Exercise directions:
Repeat the lines of the material word for word, starting at the line that contains "You are a GUI" and continuing through the end of the material, with both ends included. Leave out the pictures.

Record set:
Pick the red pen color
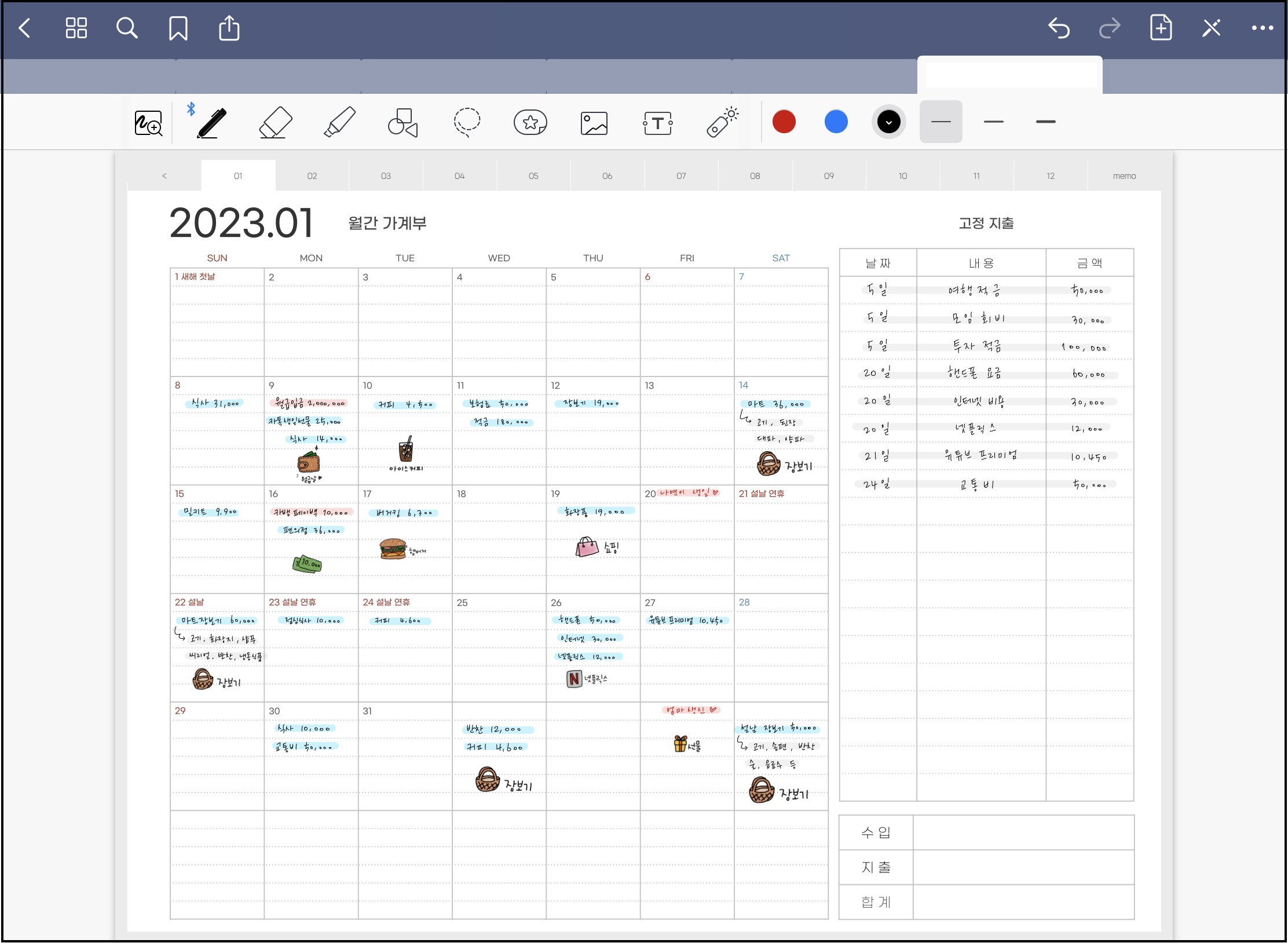 [x=784, y=122]
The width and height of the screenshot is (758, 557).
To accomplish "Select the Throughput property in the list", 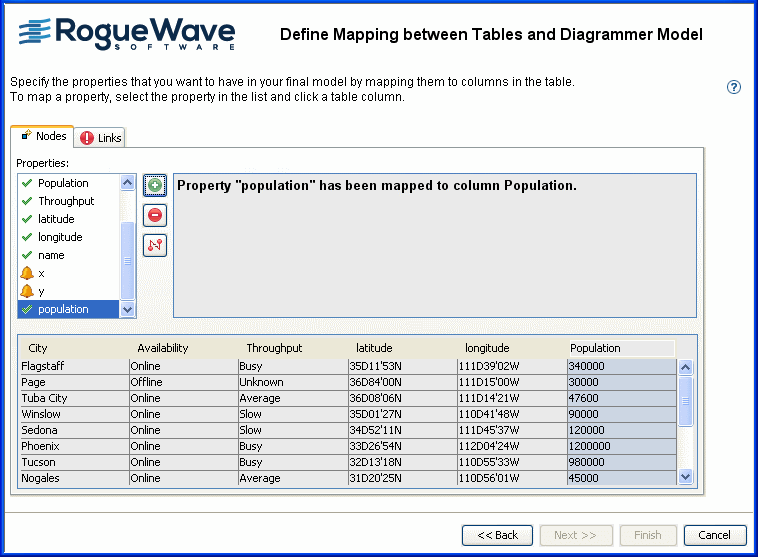I will coord(66,201).
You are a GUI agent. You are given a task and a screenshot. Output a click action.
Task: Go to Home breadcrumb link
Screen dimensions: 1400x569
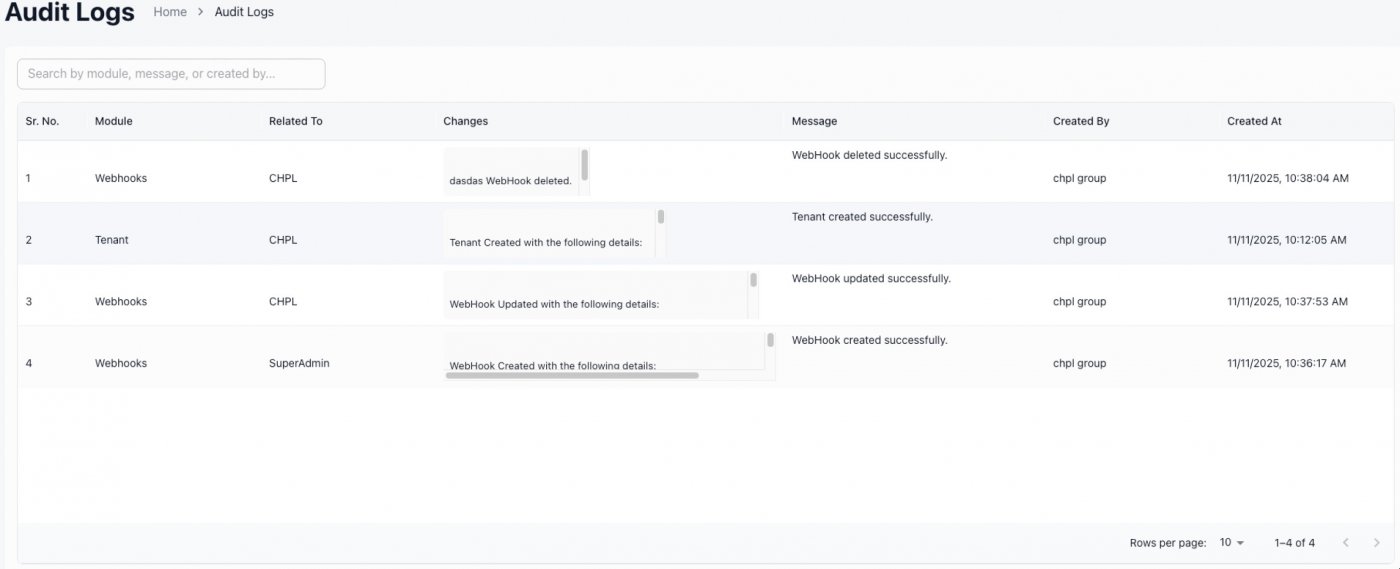click(x=170, y=12)

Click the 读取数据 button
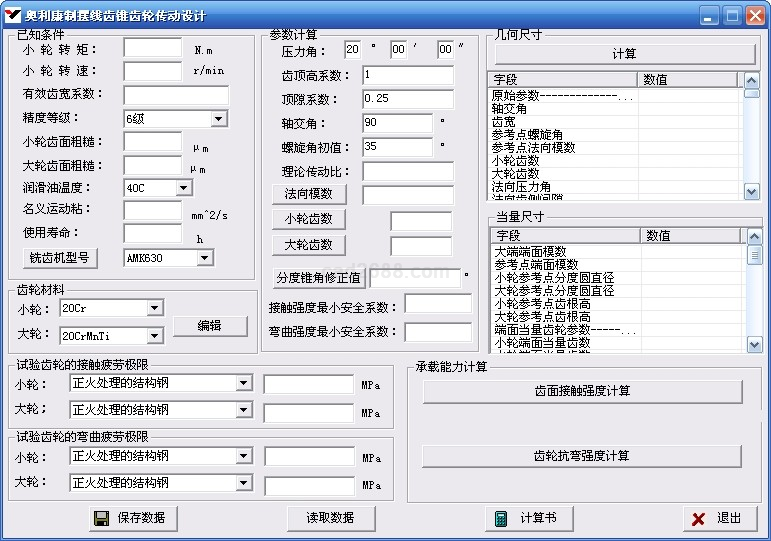tap(330, 518)
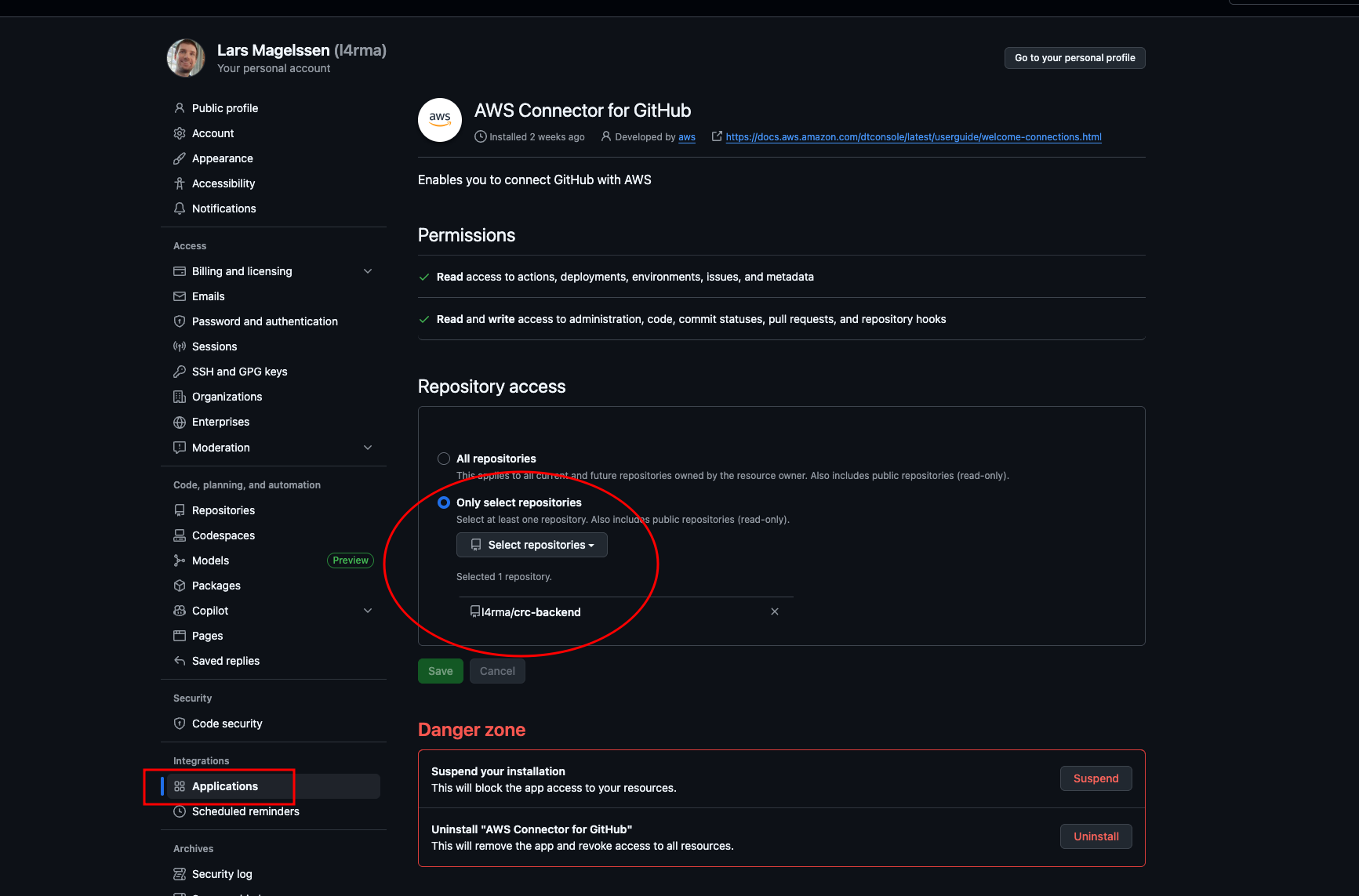Image resolution: width=1359 pixels, height=896 pixels.
Task: Select the SSH and GPG keys icon
Action: tap(180, 372)
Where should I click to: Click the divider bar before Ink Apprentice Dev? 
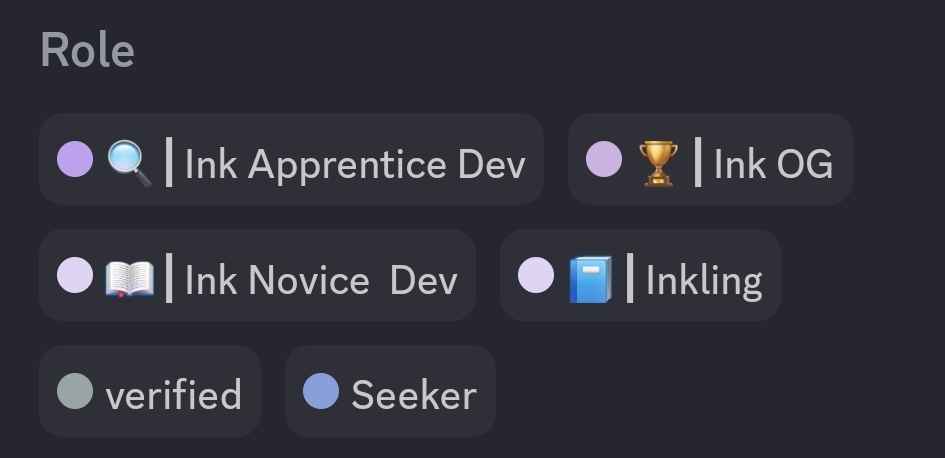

Solution to the problem:
You are a GUI agent. You are given a task and a screenshot. Output a click action.
Task: Go to Home breadcrumb link
Screen dimensions: 1400x569
click(x=170, y=12)

Click the 读取数据 button
tap(330, 518)
Image resolution: width=1359 pixels, height=896 pixels.
Task: Select the SSH and GPG keys icon
Action: tap(180, 372)
Where should I click to: Click the divider bar before Ink Apprentice Dev? 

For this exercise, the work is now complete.